**TASKS TO COMPLETE:**
a) Decide whether each statement agrees with the passage about Mark Twain below. Answer yes or no for each, and quote the words from the passage that settle it.
(i) Steamboat Springs lies near Virginia City.
(ii) Mark Twain was about thirty at the time of the letter to his mother.
(iii) At eighteen, his letters were mostly banter and froth.
b) Write the next part of the passage about Mark Twain below, starting right after its final sentence.

**TEXT PROVIDED:**
Neither of those men could dream that within ten years their names would be international property; that in due course Nevada would propose statues to their memory.

Such things came out of the Comstock; such things spring out of every turbulent frontier.

XLIII

ARTEMUS WARD

Madame Caprell’s warning concerning Mark Twain’s health at twenty-eight would seem to have been justified. High-strung and neurotic, the strain of newspaper work and the tumult of the Comstock had told on him. As in later life, he was subject to bronchial colds, and more than once that year he found it necessary to drop all work and rest for a time at Steamboat Springs, a place near Virginia City, where there were boiling springs and steaming fissures in the mountain-side, and a comfortable hotel. He contributed from there sketches somewhat more literary in form than any of his previous work. “Curing a Cold” is a more or less exaggerated account of his ills.

[Included in Sketches New and Old. “Information for the Million,” and “Advice to Good Little Girls,” included in the “Jumping Frog” Collection, 1867, but omitted from the Sketches, are also believed to belong to this period.]

A portion of a playful letter to his mother, written from the springs, still exists.

You have given my vanity a deadly thrust. Behold, I am prone to boast of having the widest reputation as a local editor of any man on the Pacific coast, and you gravely come forward and tell me “if I work hard and attend closely to my business, I may aspire to a place on a big San Francisco daily some day.” There’s a comment on human vanity for you! Why, blast it, I was under the impression that I could get such a situation as that any time I asked for it. But I don’t want it. No paper in the United States can afford to pay me what my place on the Enterprise is worth. If I were not naturally a lazy, idle, good-for-nothing vagabond, I could make it pay me $20,000 a year. But I don’t suppose I shall ever be any account. I lead an easy life, though, and I don’t care a cent whether school keeps or not. Everybody knows me, and I fare like a prince wherever I go, be it on this side of the mountain or the other. And I am proud to say I am the most conceited ass in the Territory.

You think that picture looks old? Well, I can’t help it–in reality I’m not as old as I was when I was eighteen.

Which was a true statement, so far as his general attitude was concerned. At eighteen, in New York and Philadelphia, his letters had been grave, reflective, advisory. Now they were mostly banter and froth, lightly indifferent to the serious side of things, though perhaps only pretendedly so, for the picture did look old. From the shock and circumstance of his brother’s death he–had never recovered. He was barely twenty-eight. From the picture he might have been a man of forty.

**DATA:**
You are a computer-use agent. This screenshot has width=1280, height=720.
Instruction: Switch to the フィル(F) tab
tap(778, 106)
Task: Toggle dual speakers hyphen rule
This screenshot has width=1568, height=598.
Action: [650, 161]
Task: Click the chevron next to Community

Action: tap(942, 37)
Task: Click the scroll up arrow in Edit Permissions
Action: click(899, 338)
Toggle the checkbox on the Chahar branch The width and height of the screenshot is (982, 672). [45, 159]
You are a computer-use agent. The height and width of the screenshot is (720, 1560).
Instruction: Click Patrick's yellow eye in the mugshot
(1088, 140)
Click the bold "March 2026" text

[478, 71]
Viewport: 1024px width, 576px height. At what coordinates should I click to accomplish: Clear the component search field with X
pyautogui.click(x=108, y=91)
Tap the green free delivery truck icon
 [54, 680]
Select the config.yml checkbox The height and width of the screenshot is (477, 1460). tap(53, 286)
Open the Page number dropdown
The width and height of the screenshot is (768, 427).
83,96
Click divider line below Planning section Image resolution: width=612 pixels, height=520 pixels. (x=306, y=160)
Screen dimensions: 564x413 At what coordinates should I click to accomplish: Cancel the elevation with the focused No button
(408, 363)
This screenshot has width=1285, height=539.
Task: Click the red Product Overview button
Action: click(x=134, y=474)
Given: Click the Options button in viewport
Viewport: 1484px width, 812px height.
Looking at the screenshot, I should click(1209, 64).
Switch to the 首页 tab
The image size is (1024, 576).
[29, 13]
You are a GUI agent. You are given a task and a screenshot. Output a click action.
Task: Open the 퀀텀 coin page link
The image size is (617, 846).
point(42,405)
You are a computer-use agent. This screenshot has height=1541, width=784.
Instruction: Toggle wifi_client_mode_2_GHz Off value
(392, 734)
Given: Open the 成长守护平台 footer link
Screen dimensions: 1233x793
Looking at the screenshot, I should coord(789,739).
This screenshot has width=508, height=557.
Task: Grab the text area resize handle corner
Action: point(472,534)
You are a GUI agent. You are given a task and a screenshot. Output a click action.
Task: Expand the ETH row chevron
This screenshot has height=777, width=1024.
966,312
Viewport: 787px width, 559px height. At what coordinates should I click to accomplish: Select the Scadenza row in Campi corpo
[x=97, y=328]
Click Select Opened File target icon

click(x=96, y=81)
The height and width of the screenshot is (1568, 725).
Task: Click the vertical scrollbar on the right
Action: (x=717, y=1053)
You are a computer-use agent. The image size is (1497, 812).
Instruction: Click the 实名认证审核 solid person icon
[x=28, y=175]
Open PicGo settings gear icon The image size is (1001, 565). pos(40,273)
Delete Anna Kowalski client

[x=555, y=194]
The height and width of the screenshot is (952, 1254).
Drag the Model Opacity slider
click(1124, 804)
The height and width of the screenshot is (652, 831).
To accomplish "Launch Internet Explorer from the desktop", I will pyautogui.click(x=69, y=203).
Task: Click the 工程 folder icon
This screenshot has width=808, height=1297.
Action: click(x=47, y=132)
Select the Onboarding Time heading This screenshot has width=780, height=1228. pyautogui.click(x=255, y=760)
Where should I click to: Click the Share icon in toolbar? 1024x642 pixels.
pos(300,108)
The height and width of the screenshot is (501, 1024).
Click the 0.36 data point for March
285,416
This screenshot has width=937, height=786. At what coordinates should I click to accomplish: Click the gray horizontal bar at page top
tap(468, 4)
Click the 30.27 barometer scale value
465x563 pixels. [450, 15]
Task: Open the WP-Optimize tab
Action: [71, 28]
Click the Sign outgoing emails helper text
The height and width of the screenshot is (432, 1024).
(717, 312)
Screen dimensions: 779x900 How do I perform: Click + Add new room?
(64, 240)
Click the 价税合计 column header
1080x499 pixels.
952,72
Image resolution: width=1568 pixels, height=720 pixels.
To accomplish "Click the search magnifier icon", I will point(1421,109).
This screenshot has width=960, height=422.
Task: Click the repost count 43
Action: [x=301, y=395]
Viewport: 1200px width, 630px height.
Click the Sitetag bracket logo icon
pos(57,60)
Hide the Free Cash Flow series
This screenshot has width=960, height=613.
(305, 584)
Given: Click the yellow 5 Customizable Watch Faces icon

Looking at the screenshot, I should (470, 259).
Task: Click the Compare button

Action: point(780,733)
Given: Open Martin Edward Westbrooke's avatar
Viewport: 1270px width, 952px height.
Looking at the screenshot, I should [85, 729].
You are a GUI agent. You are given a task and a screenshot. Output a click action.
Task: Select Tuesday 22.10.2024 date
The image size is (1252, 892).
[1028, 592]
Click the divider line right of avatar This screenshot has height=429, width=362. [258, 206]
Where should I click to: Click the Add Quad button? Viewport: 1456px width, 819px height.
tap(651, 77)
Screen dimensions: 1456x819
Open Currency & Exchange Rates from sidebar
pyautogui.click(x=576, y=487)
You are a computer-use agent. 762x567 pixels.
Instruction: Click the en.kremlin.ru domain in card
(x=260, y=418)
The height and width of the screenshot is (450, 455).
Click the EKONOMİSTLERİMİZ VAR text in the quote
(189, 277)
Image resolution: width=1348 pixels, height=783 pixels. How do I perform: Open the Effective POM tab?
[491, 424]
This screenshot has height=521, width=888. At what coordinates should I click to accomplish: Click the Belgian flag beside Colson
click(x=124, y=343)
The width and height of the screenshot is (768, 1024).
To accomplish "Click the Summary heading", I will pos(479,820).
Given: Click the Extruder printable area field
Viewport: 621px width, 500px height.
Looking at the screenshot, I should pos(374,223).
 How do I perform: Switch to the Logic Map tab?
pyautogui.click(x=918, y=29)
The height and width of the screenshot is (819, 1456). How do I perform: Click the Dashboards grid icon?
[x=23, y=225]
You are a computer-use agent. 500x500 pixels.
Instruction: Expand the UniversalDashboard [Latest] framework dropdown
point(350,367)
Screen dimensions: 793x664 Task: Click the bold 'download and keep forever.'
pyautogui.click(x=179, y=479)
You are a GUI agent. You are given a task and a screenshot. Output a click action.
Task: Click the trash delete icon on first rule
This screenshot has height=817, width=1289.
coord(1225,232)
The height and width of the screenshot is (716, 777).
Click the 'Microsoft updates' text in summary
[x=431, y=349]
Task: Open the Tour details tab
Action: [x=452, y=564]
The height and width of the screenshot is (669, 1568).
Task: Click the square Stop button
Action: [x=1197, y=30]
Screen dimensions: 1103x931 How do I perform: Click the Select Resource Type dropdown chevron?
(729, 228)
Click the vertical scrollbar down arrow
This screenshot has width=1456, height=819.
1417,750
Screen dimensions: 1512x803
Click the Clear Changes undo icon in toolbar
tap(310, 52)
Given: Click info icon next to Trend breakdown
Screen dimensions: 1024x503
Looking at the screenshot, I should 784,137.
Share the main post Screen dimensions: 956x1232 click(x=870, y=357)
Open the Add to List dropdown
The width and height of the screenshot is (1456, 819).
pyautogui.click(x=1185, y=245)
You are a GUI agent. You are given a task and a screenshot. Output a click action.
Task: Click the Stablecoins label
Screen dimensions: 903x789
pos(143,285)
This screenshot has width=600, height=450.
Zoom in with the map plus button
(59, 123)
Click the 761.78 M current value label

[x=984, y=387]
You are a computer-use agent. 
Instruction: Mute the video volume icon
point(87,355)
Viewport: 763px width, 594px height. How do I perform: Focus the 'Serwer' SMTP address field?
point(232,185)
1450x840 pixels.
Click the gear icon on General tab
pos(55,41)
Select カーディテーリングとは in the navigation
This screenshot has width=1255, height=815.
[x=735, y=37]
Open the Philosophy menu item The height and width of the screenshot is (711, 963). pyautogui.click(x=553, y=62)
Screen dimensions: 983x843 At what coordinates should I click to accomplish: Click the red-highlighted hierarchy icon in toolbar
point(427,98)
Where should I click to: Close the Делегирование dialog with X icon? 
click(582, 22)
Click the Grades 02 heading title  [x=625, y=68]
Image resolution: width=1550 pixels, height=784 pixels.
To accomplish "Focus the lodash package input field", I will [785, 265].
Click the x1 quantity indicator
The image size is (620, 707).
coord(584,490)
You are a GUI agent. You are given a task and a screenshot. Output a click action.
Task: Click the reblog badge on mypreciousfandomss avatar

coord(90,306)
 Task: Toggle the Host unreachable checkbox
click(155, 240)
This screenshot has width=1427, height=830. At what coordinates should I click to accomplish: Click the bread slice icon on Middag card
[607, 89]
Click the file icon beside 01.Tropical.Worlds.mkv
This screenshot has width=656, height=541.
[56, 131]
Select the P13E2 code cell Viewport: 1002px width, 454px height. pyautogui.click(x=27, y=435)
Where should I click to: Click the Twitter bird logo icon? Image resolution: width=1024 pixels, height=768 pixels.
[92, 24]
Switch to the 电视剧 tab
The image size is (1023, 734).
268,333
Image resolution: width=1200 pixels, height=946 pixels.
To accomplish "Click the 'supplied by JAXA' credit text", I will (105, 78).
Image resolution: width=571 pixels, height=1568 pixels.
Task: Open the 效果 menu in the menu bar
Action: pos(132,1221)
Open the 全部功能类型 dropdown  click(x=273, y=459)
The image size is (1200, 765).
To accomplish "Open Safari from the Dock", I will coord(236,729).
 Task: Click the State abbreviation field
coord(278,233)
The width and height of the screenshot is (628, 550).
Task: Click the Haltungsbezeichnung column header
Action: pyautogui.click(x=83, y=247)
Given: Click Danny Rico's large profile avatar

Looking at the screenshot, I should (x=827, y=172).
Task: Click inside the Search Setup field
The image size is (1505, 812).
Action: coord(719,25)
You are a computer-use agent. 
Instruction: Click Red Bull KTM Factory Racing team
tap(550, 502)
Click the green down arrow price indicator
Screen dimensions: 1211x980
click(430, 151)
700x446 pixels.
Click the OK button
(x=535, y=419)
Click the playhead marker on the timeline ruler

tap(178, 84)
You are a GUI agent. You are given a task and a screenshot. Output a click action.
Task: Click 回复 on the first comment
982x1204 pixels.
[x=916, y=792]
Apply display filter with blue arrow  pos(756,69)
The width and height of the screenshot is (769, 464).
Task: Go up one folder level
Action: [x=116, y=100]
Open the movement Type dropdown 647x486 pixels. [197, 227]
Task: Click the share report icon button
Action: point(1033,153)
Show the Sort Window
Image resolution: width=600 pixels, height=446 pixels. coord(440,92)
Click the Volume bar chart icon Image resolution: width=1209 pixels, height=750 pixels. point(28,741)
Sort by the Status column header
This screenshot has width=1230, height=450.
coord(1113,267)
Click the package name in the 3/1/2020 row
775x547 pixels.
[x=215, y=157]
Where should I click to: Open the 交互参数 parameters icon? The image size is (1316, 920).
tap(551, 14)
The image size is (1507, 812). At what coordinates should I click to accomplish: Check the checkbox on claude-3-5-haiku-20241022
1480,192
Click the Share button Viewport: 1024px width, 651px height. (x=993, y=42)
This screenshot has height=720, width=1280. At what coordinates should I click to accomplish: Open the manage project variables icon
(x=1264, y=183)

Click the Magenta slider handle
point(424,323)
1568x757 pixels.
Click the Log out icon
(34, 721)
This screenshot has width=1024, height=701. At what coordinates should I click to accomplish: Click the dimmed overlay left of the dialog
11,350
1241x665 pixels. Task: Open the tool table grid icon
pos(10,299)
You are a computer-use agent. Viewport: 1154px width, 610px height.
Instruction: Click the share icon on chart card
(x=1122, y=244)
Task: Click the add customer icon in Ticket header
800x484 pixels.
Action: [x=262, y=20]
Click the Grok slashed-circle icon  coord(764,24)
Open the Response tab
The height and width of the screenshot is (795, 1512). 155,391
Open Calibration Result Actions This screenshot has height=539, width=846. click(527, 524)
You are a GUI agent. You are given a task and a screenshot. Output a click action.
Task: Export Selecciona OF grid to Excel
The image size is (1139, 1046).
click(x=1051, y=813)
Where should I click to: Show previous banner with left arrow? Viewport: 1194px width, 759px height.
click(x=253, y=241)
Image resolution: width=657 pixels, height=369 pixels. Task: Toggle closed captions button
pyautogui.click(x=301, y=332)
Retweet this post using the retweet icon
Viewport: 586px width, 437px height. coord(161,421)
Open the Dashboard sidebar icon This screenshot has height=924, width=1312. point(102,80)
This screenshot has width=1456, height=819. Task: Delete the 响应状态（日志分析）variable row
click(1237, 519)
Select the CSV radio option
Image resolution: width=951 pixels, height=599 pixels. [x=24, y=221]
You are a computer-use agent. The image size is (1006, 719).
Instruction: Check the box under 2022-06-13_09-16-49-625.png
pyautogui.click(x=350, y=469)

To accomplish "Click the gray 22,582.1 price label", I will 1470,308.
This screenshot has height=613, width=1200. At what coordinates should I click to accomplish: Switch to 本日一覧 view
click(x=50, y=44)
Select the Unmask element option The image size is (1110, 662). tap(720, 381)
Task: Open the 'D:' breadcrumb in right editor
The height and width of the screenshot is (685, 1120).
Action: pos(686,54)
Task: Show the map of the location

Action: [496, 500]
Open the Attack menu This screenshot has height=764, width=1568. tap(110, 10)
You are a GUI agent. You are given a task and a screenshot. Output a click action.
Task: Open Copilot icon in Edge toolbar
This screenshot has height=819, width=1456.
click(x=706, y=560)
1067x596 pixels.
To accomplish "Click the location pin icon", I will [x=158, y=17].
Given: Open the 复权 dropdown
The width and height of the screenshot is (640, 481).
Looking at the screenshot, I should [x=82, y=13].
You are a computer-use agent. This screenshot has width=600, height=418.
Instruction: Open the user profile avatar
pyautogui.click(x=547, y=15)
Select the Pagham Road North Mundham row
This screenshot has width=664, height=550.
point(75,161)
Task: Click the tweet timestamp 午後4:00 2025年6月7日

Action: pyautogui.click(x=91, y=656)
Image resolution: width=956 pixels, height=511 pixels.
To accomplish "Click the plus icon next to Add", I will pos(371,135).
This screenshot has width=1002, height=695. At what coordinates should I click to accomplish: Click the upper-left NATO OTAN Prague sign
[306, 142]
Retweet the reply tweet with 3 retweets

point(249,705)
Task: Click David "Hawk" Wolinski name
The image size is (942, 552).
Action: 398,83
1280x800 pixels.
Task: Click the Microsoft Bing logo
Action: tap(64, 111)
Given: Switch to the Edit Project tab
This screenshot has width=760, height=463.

**EXPECTED RESULTS:**
a)
(i) Yes: "a place near Virginia City"
(ii) No: "He was barely twenty-eight."
(iii) No: "his letters had been grave, reflective, advisory"

b)
It was that year that Artemus Ward (Charles F. Browne) came to Virginia City. There was a fine opera-house in Virginia, and any attraction that billed San Francisco did not fail to play to the Comstock. Ward intended staying only a few days to deliver his lectures, but the whirl of the Comstock caught him like a maelstrom, and he remained three weeks.

He made the Enterprise office his headquarters, and fairly reveled in the company he found there. He and Mark Twain became boon companions. Each recognized in the other a kindred spirit. With Goodman, De Quille, and McCarthy, also E. E. Hingston–Ward’s agent, a companionable fellow–they usually dined at Chaumond’s, Virginia’s high-toned French restaurant.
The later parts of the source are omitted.